** Exercise passage **
• • •

Truth is that all the hype created is now in its plateau and many of the fast track initiatives in the field have waned or have been abandoned because of lack of engagement and real use.

Much has been said about the need to design apps and websites with the user needs in mind. But truth is that no market research, no design principle perfectly applied, no marketing campaign perfectly implemented is going to succeed if the same healthcare business model and paradigm is going to be kept.

This model consists in providing products and services for the ‘illnesscare’  but now with 2.0 approaches. Is it not having more success than the 1.0 approach. And, according to the number of petitions of publicity I am receiving at this edition of Health 2.0 Europe, it seems that the business machinery is determined to insist in this way and replicate a wasting 2.0 system that does not satisfy anyone, as the real use of mHealth reveals.

This seem to happen because the utility measure in the intersection of medicine, technology and behavior is health and the producers of it are the same persons called patients in the other model. Many of the apps and designs made under the Health 2.0 umbrella lack the main principle needed to engage a person: authonomy, relevance and capacity.

Some say that this is changing now that we are in the plateau of the hype and that only those apps that have designed thinking in the patient needs will survive. I doubt it. Simply because, in the end what all these apps provide to the people is more assymetric dependency on expensive and inefficient healthcare systems. Its an electronic biomedicalization that doesn’t take into account the importance of inner belief, personality and context as drivers of behavior.

These are the reasons why the great majority of Health 2.0 approaches don’t take into account the determinants of health in their designs.  This only  reproduces the vicious cycle whereby lack of digital access or the inability to make beneficial use,  reinforces and amplifies existing disadvantage. This phenomenon and some suggestions for better building health 2.0 proposals have been well documented by Francisco Lupiañez in his study in 14 EU Countries.

It will be interesting to contrast these views, see the evolution and learn how to achieve the necessary eHealth for health.

• • •

** Data section **
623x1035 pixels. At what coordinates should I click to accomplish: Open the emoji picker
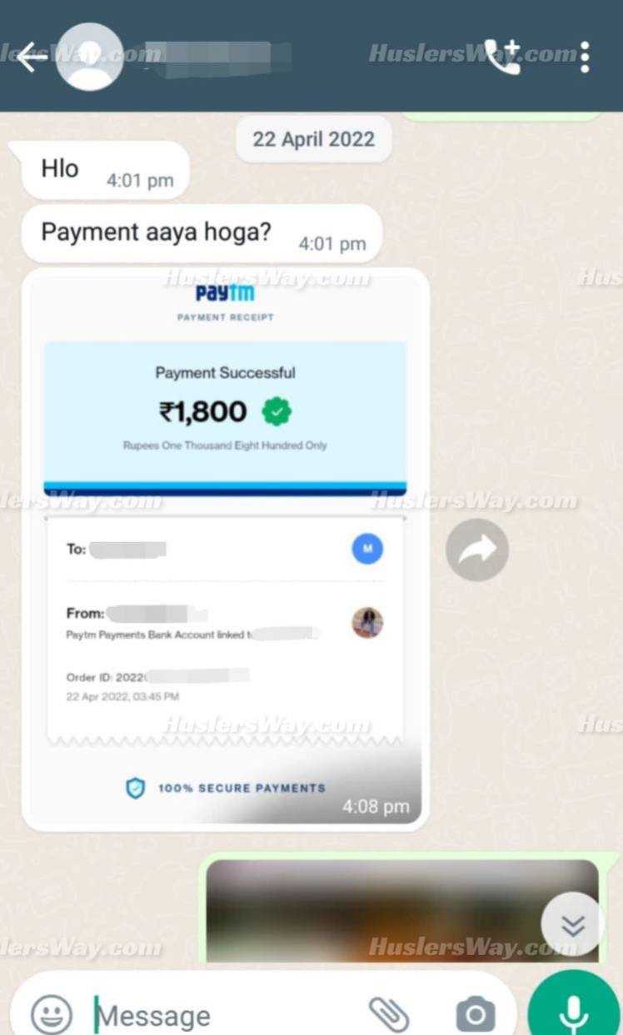click(x=52, y=1015)
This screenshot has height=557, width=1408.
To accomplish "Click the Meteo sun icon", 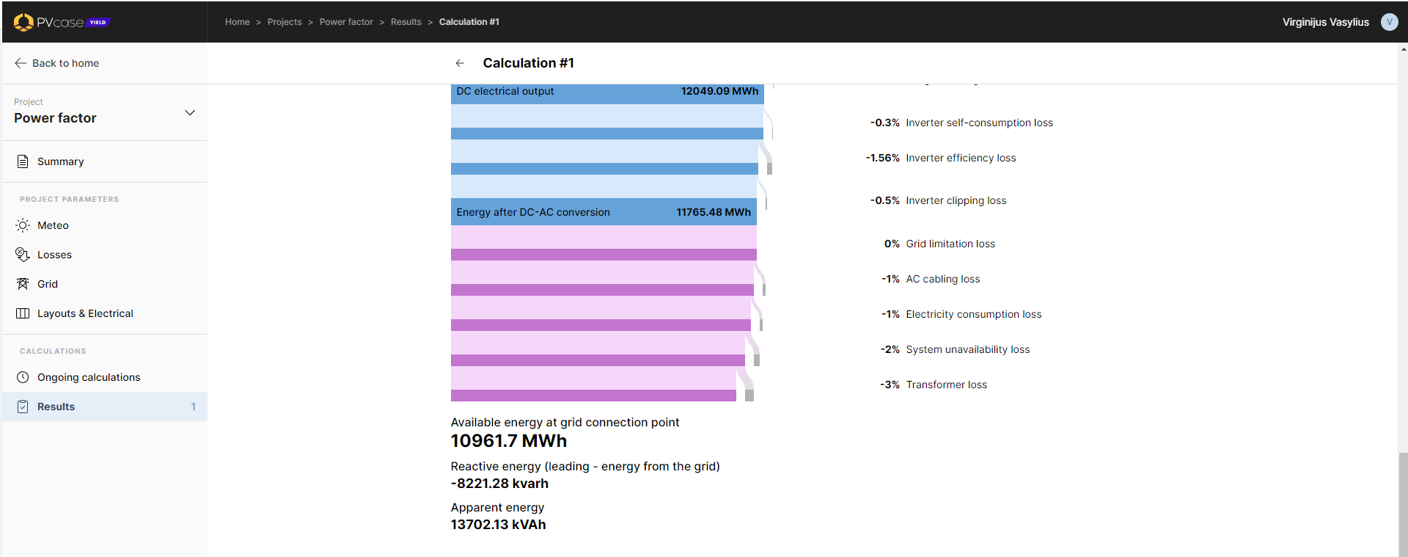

• • •

** What you will do **
In the Health 2.0 passage, who documented the phenomenon and the suggestions for better building Health 2.0 proposals, and in how many EU countries was that study done? The data has nothing to do with the exercise.

** Expected answer **
Francisco Lupiañez documented them in a study covering 14 EU countries.